→ **Task prompt**
Please keep pictures out of the copy, and print exactly the lines from the one containing "Image resolution: width=1028" through the end of the records.

↓↓↓

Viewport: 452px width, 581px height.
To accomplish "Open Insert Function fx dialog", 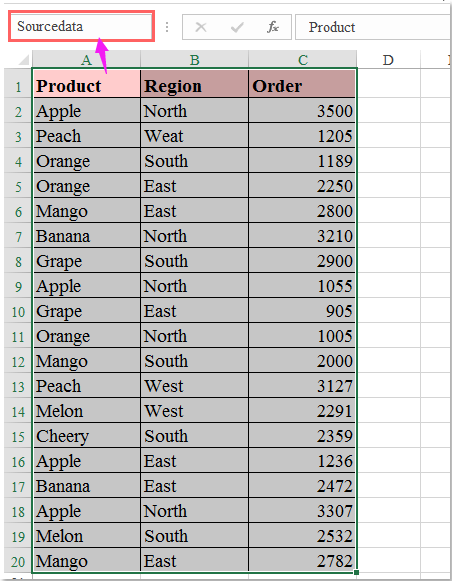I will (x=273, y=27).
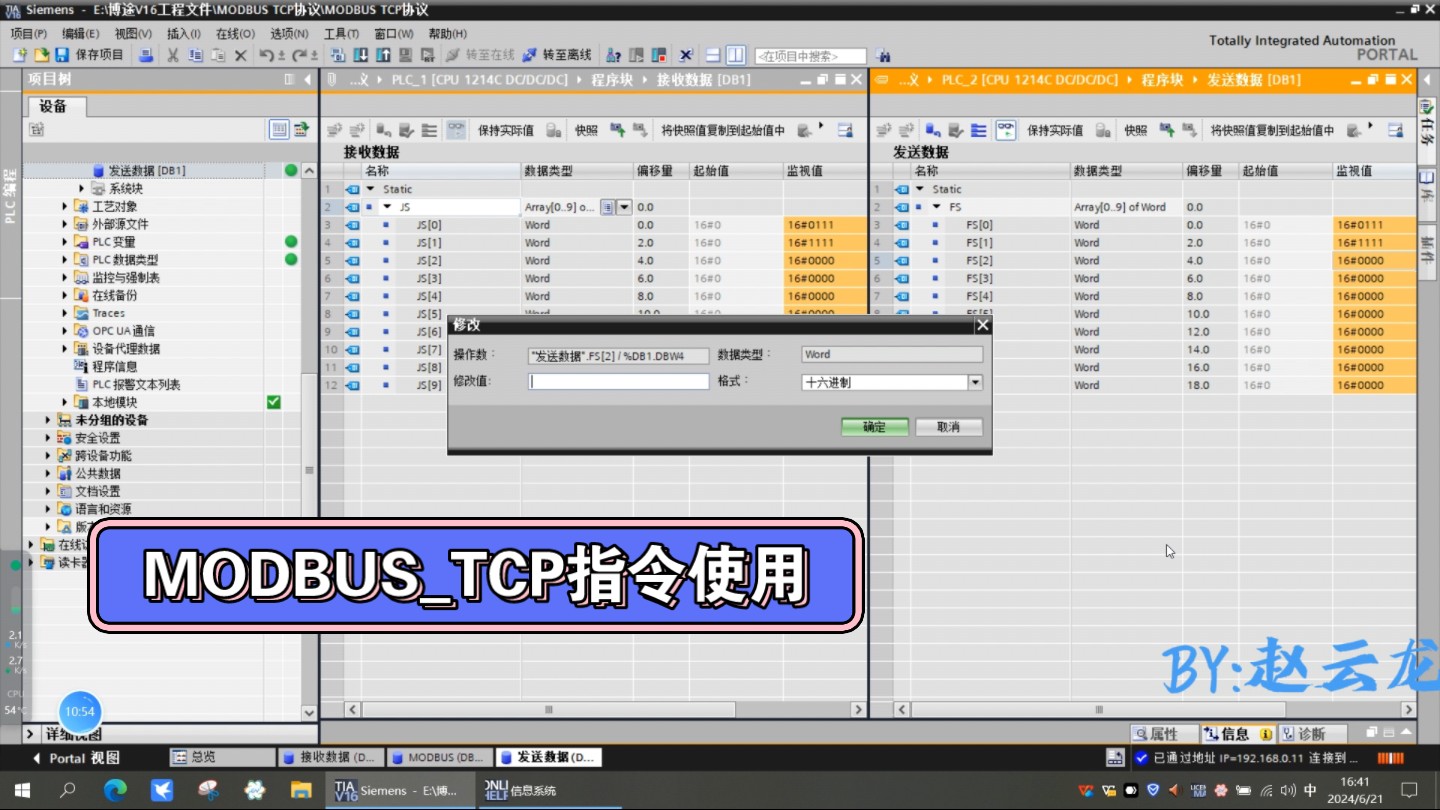Click the 保存项目 save project icon
The width and height of the screenshot is (1440, 810).
(x=62, y=55)
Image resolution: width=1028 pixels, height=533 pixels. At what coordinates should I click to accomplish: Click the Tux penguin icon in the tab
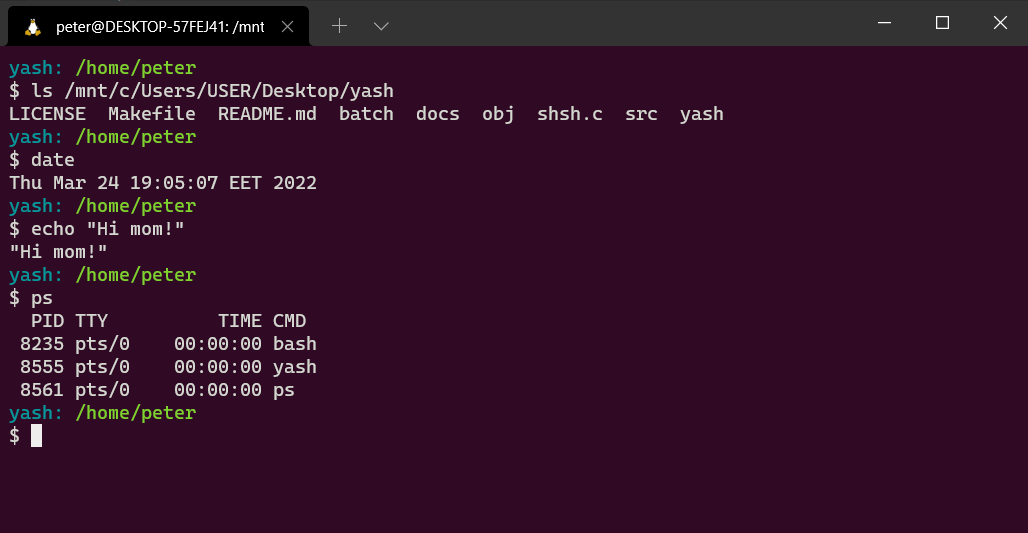[32, 27]
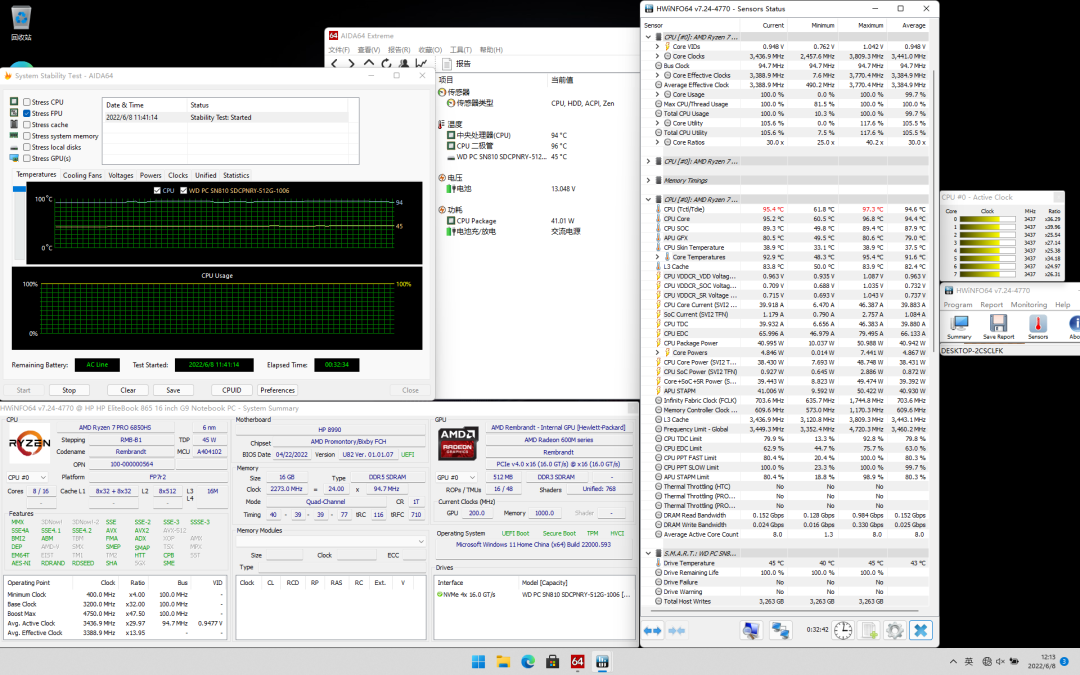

↑↑↑

→ **Exercise answer**
Image resolution: width=1028 pixels, height=533 pixels. At what coordinates should I click to accomplish: Click the Tux penguin icon in the tab
[32, 27]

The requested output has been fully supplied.